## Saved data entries
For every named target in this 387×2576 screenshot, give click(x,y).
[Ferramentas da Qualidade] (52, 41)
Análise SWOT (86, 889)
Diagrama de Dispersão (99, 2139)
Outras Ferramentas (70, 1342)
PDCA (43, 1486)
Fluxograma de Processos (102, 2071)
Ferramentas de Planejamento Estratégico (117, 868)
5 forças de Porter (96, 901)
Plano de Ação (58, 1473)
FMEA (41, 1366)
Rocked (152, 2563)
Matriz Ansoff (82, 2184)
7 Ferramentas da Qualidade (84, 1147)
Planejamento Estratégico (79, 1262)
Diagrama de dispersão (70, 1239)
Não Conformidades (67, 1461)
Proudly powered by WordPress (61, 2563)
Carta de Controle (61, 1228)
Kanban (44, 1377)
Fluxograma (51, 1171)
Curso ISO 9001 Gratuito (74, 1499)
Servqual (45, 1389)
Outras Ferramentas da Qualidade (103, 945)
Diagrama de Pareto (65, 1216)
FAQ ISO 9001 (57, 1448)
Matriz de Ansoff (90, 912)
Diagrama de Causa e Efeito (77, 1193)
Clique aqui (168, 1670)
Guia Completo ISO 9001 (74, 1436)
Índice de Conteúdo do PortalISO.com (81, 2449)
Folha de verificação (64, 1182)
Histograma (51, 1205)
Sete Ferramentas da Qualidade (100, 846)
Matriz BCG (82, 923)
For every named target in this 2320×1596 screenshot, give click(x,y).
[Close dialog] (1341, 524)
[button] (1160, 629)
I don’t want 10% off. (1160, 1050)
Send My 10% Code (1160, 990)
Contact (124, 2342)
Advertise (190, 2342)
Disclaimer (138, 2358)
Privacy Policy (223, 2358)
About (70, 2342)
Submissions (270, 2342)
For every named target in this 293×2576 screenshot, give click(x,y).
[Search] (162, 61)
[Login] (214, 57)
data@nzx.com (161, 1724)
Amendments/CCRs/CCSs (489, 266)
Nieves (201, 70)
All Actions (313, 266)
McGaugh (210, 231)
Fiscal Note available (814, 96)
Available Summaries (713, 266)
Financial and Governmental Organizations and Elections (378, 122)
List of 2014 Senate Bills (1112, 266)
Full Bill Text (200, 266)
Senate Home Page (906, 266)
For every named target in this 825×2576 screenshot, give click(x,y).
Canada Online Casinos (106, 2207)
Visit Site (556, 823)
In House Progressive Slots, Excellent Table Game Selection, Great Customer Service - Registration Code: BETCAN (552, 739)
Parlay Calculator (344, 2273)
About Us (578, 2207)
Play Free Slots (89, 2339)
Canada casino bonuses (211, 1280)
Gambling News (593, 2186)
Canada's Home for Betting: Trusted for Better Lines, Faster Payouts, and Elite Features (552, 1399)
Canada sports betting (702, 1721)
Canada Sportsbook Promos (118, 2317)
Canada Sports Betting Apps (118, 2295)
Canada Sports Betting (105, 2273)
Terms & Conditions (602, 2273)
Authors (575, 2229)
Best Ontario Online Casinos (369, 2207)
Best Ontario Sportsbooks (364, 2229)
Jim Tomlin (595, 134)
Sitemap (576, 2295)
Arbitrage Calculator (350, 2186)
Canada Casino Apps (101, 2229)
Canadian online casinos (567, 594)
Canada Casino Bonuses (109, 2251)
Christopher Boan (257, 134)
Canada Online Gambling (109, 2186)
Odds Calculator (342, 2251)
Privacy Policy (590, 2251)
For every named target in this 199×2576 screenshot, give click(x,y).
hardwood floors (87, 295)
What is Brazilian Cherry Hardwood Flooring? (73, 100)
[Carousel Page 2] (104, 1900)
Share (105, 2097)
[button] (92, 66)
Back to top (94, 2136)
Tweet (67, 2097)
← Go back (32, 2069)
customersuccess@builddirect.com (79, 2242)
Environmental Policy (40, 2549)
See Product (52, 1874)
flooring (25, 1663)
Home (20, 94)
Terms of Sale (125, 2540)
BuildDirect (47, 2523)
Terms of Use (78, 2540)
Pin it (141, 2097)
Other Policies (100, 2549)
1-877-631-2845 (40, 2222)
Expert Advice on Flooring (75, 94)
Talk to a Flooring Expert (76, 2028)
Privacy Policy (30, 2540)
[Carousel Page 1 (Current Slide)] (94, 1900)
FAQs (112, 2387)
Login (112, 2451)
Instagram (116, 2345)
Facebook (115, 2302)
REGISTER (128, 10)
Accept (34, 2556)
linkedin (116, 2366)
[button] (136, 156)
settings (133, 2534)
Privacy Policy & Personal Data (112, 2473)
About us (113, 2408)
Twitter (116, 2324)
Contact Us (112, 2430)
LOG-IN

## EXERCISE DETAILS
Output the lines of the records above exactly as they appear, from the line containing "I don’t want 10% off. (1160, 1050)" through the line containing "Canada's Home for".

## OUTPUT FOR THIS EXERCISE
I don’t want 10% off. (1160, 1050)
Send My 10% Code (1160, 990)
Contact (124, 2342)
Advertise (190, 2342)
Disclaimer (138, 2358)
Privacy Policy (223, 2358)
About (70, 2342)
Submissions (270, 2342)
For every named target in this 293×2576 screenshot, give click(x,y).
[Search] (162, 61)
[Login] (214, 57)
data@nzx.com (161, 1724)
Amendments/CCRs/CCSs (489, 266)
Nieves (201, 70)
All Actions (313, 266)
McGaugh (210, 231)
Fiscal Note available (814, 96)
Available Summaries (713, 266)
Financial and Governmental Organizations and Elections (378, 122)
List of 2014 Senate Bills (1112, 266)
Full Bill Text (200, 266)
Senate Home Page (906, 266)
For every named target in this 825×2576 screenshot, give click(x,y).
Canada Online Casinos (106, 2207)
Visit Site (556, 823)
In House Progressive Slots, Excellent Table Game Selection, Great Customer Service - Registration Code: BETCAN (552, 739)
Parlay Calculator (344, 2273)
About Us (578, 2207)
Play Free Slots (89, 2339)
Canada casino bonuses (211, 1280)
Gambling News (593, 2186)
Canada's Home for Betting: Trusted for Better Lines, Faster Payouts, and Elite Features (552, 1399)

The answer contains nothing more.